**Work to complete**:
Start to finish, print the data below exactly, without the images.

+--

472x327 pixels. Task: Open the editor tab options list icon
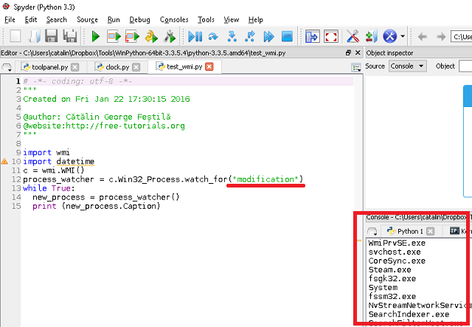tap(356, 67)
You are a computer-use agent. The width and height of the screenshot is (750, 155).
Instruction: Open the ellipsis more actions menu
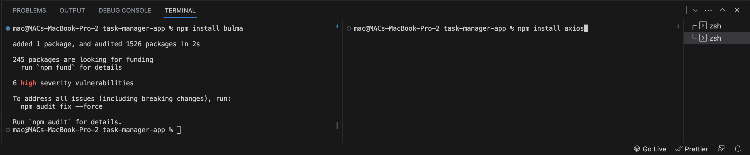[708, 10]
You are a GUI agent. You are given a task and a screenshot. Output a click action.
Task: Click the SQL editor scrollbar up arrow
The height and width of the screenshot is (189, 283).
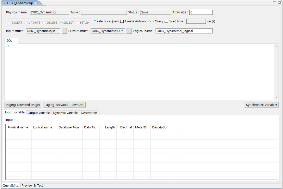[276, 46]
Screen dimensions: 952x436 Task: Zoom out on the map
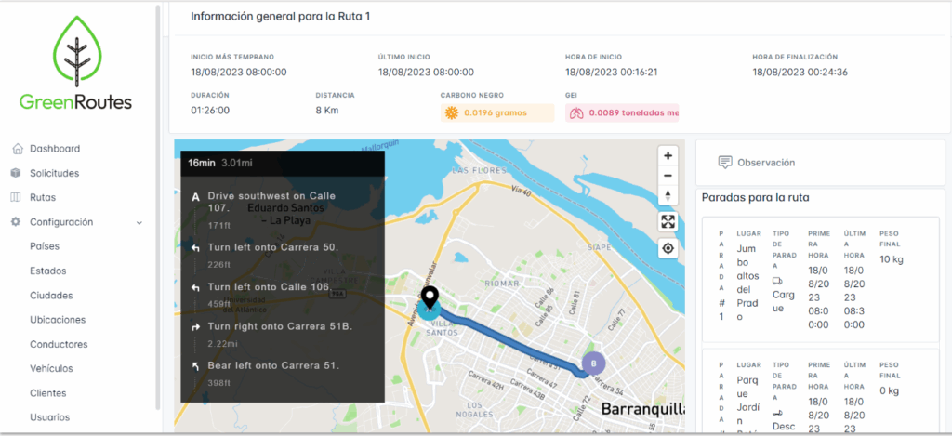click(668, 176)
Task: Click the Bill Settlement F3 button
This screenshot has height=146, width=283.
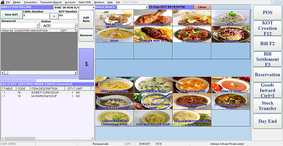Action: pos(267,59)
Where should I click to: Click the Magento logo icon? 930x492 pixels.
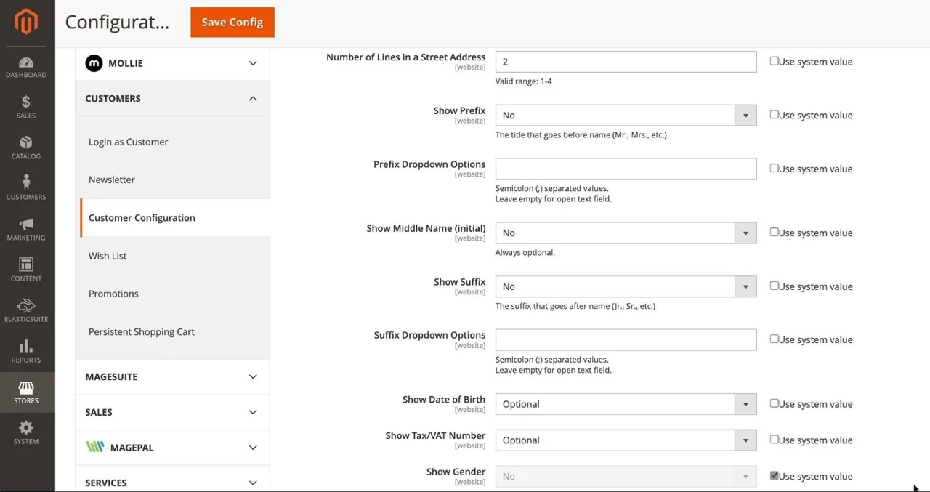click(x=26, y=22)
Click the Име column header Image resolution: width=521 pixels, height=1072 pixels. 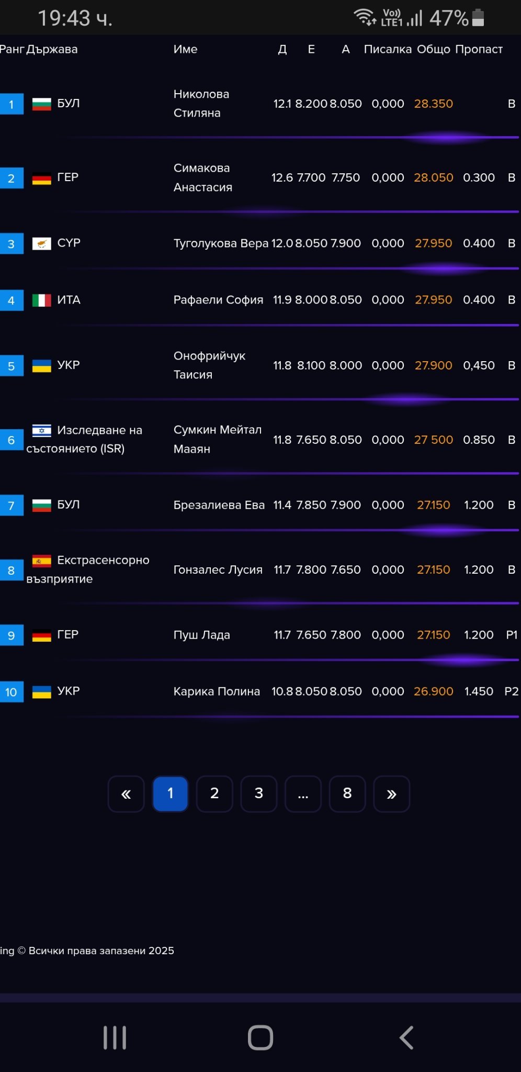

+--

**Answer box**:
472x327 pixels. Task: Open the editor tab options list icon
tap(356, 67)
You are a computer-use agent. The width and height of the screenshot is (750, 155).
Instruction: Open the ellipsis more actions menu
[708, 10]
You are a GUI agent. You are given a task and a screenshot. Output a click action.
Task: Click the SQL editor scrollbar up arrow
The height and width of the screenshot is (189, 283).
[276, 46]
Screen dimensions: 952x436 Task: Zoom out on the map
click(668, 176)
Task: Click the Bill Settlement F3 button
This screenshot has height=146, width=283.
Action: pos(267,59)
Where should I click to: Click the Magento logo icon? 930x492 pixels.
click(x=26, y=22)
Click the Име column header Image resolution: width=521 pixels, height=1072 pixels. 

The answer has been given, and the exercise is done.